Muy pocos rechazaban los obsequios ante la insistencia de los presos en lograr algo que llevar a la boca, a pesar de estar también prohibida cualquier relación con ellos. Los había tan desalmados que, bajo el pretexto de examinar el objeto del trueque, se lo quedaban sin darles nada a cambio. Al poco tiempo, sólo les quedaba una toalla para cubrirse. Las camisas pendían de las alambradas a la intemperie para desalojar a los piojos atrincherados en las costuras.
Mi padre solía reservar el chusco del mediodía para cubrir el tedio de las largas guardias y engañar el hambre, miga a miga, hasta la hora de la cena. Uno de los compañeros de su escuadra le mostró el reloj que había conseguido en trueque con el chusco del mediodía y le propuso cambiárselo por el chusco de pan. A mi padre, en el primer día de guardia que hacía en el campo le pareció chocante tan ventajosa propuesta para él, pero aceptó. Al rato regresó el soldado exhibiendo una cámara de fotos con su estuche de cuero que había canjeado por el chusco que mi padre le acaba de entregar.
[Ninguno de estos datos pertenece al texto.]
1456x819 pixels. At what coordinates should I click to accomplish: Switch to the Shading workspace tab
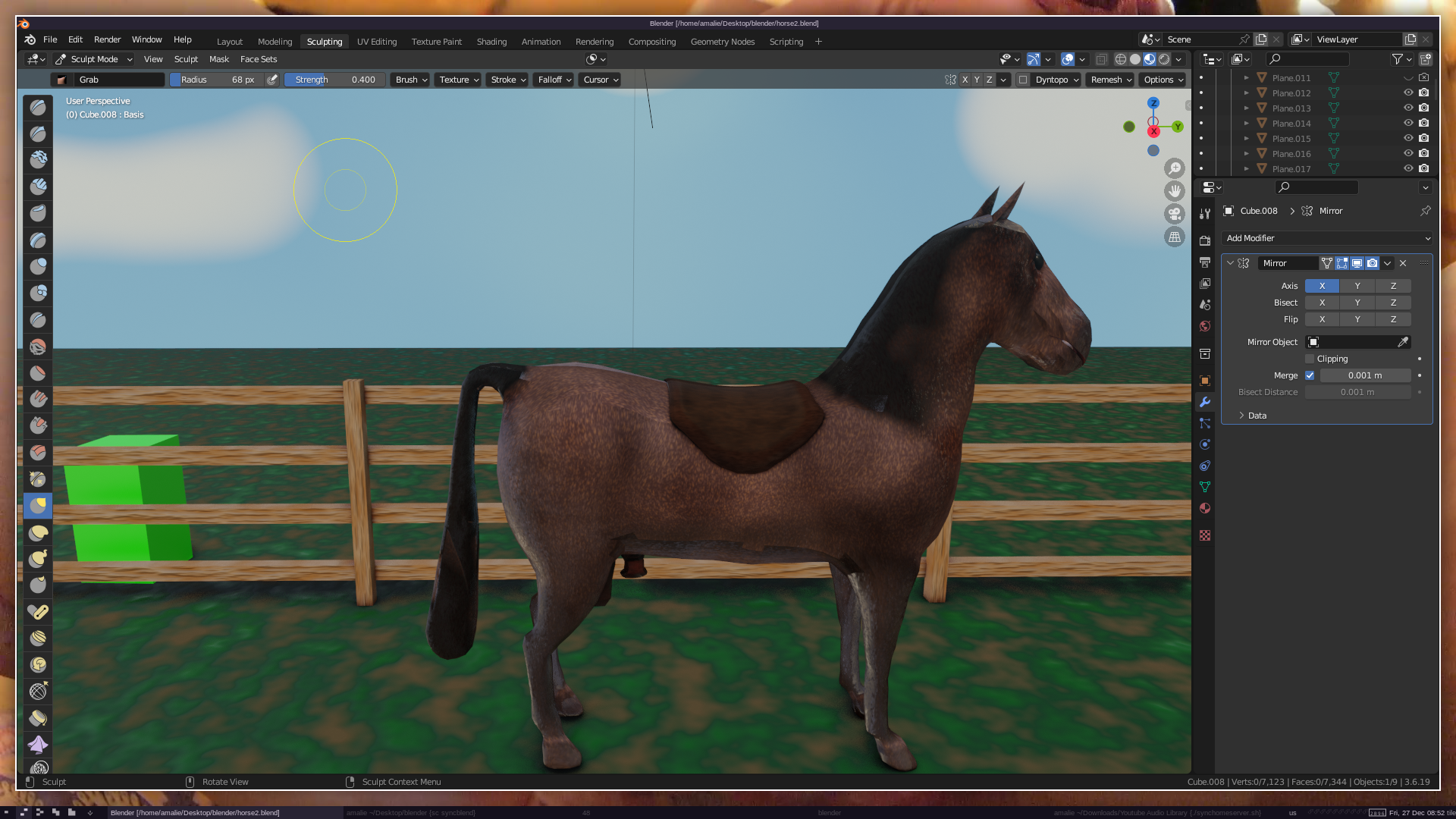[x=491, y=42]
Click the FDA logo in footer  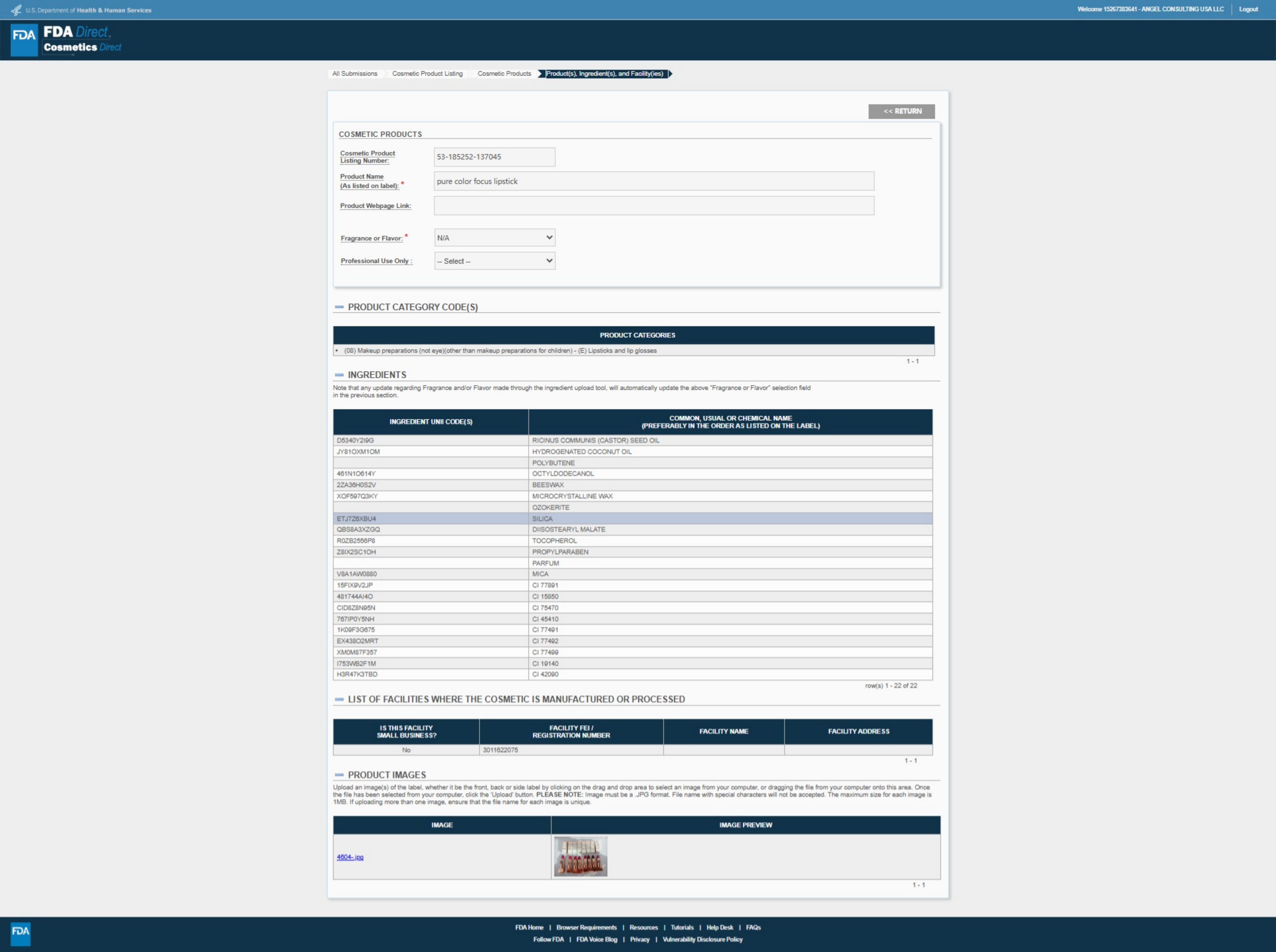click(21, 933)
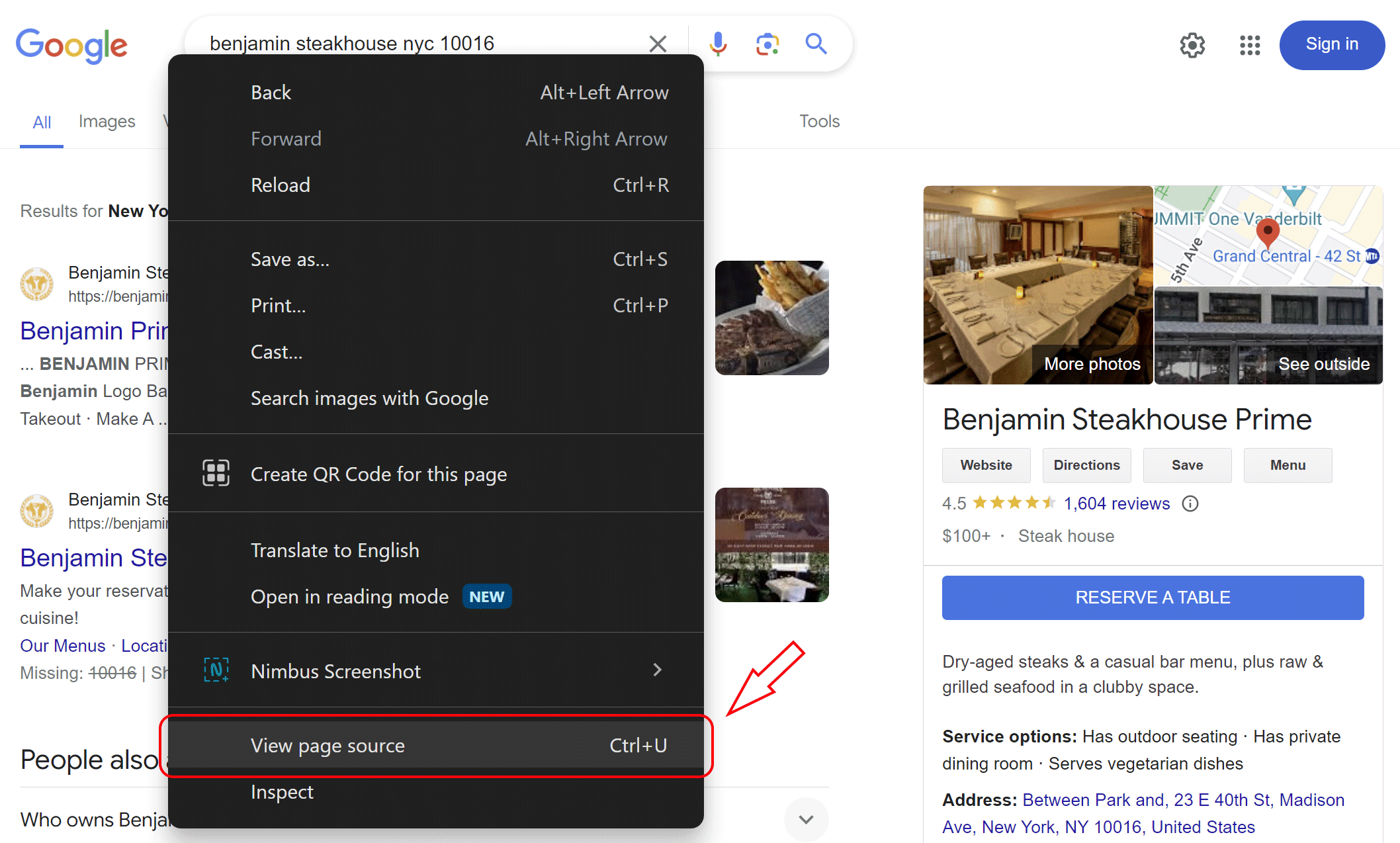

Aquel reloj acabó en uno de los cajones del armario junto con el tubo metálico del termómetro clínico y la caja de la jeringuilla de cristal con tres tamaños de agujas envueltas en papel engrasado. Se me ocurrió prenderlo en la muñeca, oculto bajo el jersey y llevarlo conmigo a Tieves.


 
Estación de Llanes

Con él podía controlar el tiempo corriendo desde la finca hasta la estación y después en el regreso. Nada más quedarme solo, cerré los portillos con cañas y cádavas que encontré por los alrededores y, como alma que persigue el diablo, llegué hasta la estación. Tenía tiempo suficiente para ir a ver los trenes, antes de que llegase mi madre con la comida para mí y para mi padre que trabajaba en la fábrica "Lactosa", en San Antón.
Me senté encima del talud que hay enfrente a la estación para observar el ir y venir de las locomotoras de maniobras y operarios.
En el andén, "Tarrana", mote que le venía por la acusada cojera que sufría, empujaba un carro de reparto cargado de bultos hasta la consigna. Era hermano de D. Ricardo, Jefe de la      estación. Había obtenido el permiso de maletero autorizado, cosa bastante difícil de conseguir, no únicamente por el parentesco con el jefe, si no, lo más importante, por la hazaña que había protagonizado: Había evitado que un tren de mercancías chocase contra otro de pasajeros que estaba aparcado en las vías y dispuesto para salir en cuanto el otro entrase por otra vía paralela. Se dio cuenta que las agujas estaban sin cambiar cuando sintió los silbidos de aproximación del mercancías en los pasos de la Paz. Corriendo cuanto le permitían sus mermadas capacidades físicas, pudo llegar hasta el mando de la aguja y hacer el desvío hacía otra vía vacía, segundos antes de que las ruedas de la máquina llegasen al límite.

Miré el reloj y comprobé que se me había ido el santo al cielo. Temí que las vacas y el burro se hubiesen escapado. Aquel mismo día, al ponerme a retirar las cañas de la portilla, se me cayó al suelo el cristal y comprobé que también le faltaba el minutero. Por más que rebusqué entre las argañas no fui a dar con él, así que desde entonces, marcaría únicamente las horas y para eso, ya tenía el sol, los trenes y el campanario, que a él dedicaré el próximo capítulo, y lo devolví al cajón del armario de la sala. No tardé demasiado en contarlo a mis padres. A cambio, por la sinceridad, no recibí reprimenda, pero cuando hago este escrito, me vienen a la memoria otros muchos objetos que pasaron por mis manos y de los que no me quedan ya referencias de lo que fue de ellos.